[Task goal]: Only the lines that contain the string "agent" belong in the answer; pull them from the records.

┌─ Given records

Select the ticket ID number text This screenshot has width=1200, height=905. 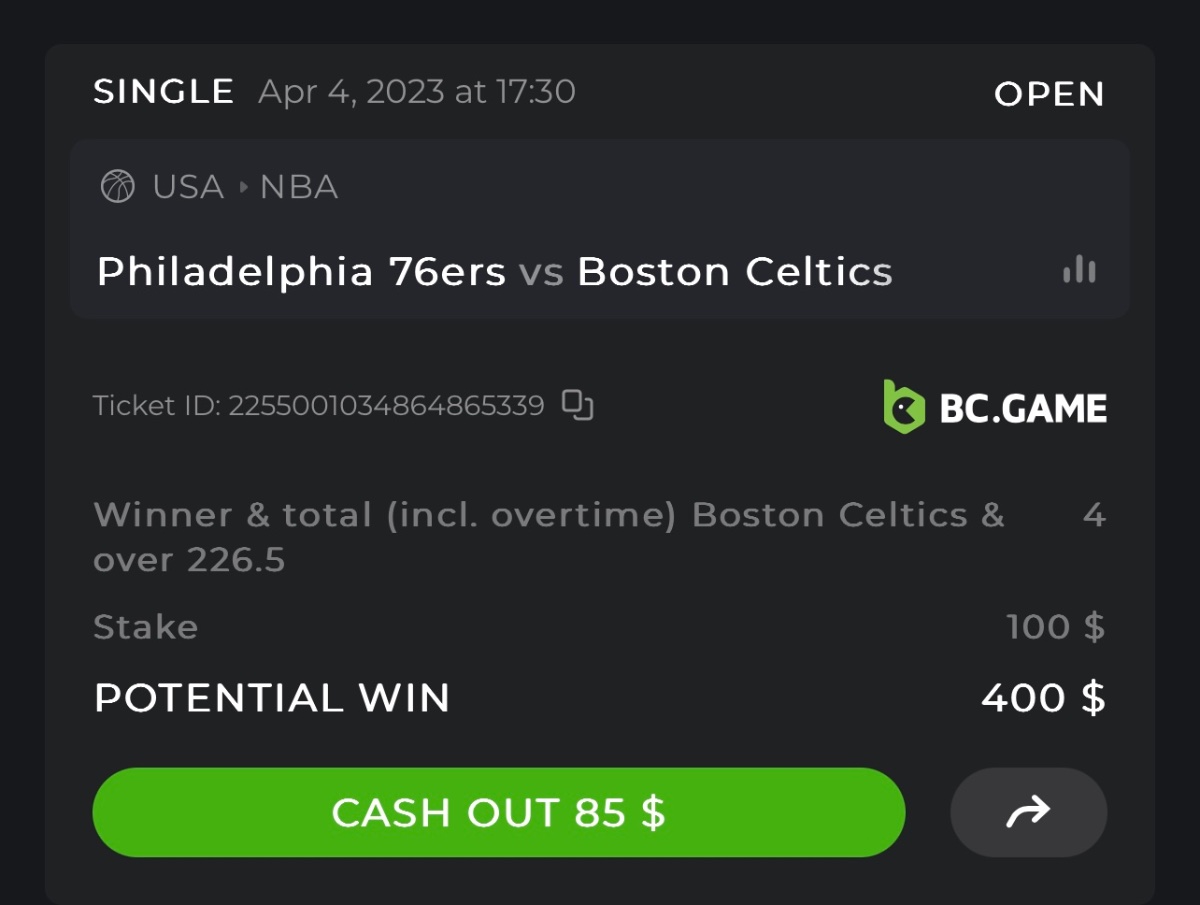point(386,406)
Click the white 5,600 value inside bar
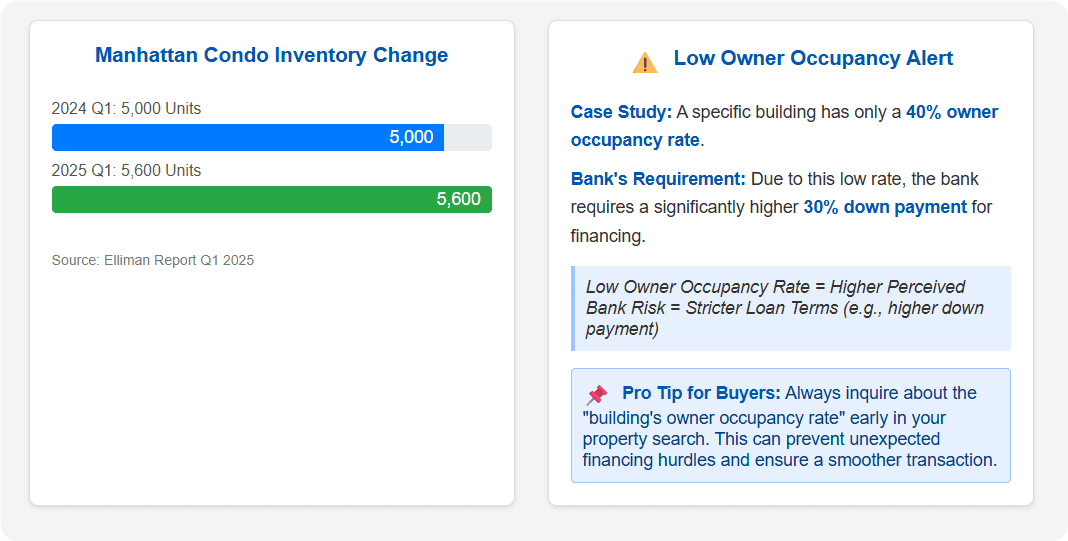The width and height of the screenshot is (1068, 541). tap(458, 199)
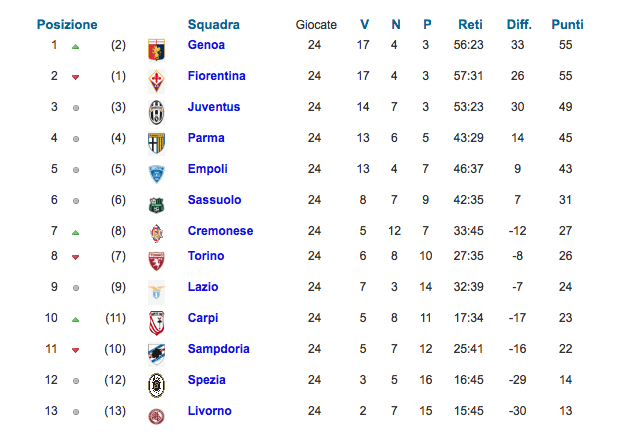Click the Juventus club crest icon

(x=156, y=108)
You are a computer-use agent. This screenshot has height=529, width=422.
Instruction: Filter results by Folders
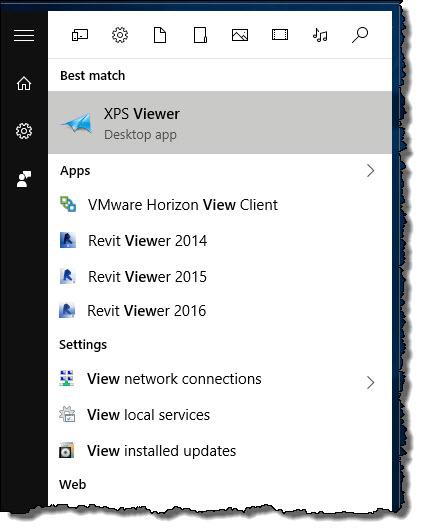coord(200,35)
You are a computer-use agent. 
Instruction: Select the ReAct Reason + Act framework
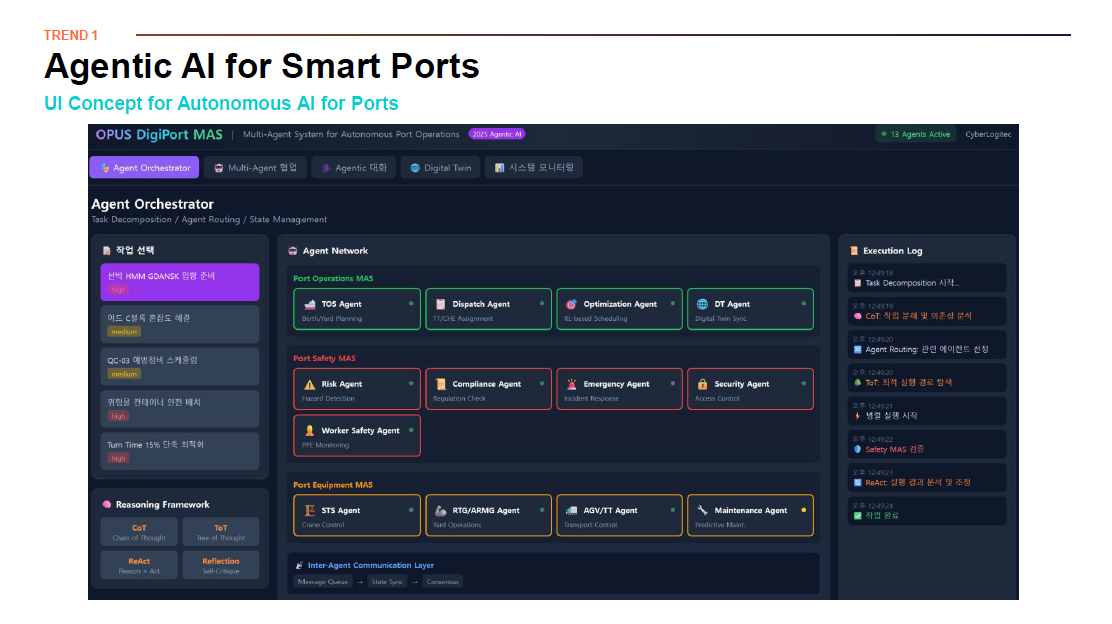click(x=139, y=565)
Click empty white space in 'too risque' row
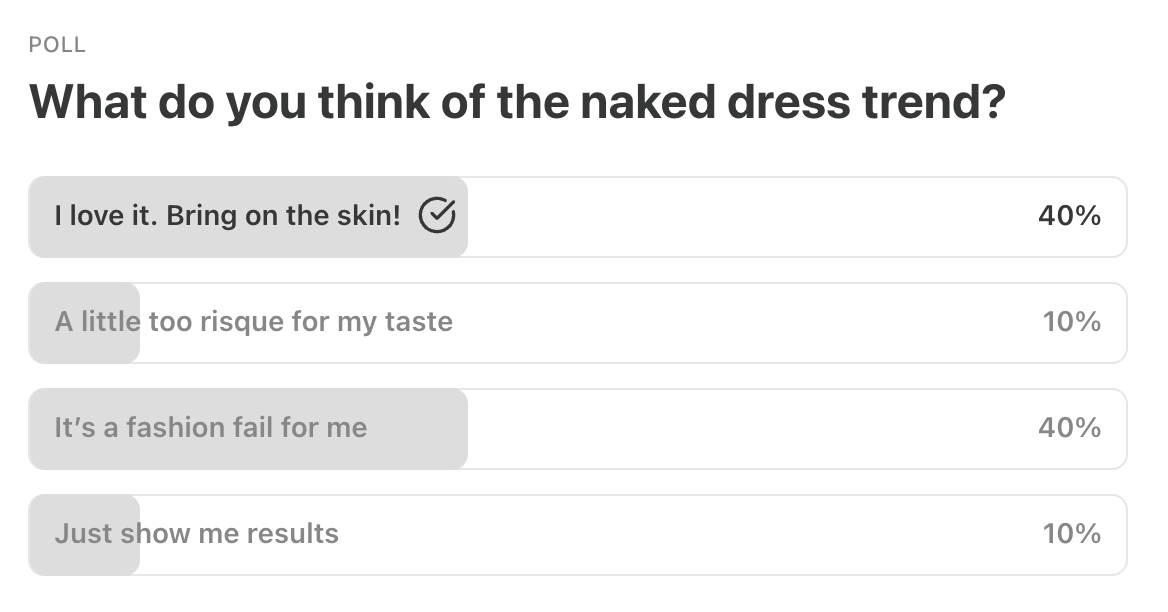Screen dimensions: 1168x612 pos(750,323)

└─

[Answer section]:
You are a computer-use agent. This screenshot has height=529, width=422.
You are a computer-use agent. 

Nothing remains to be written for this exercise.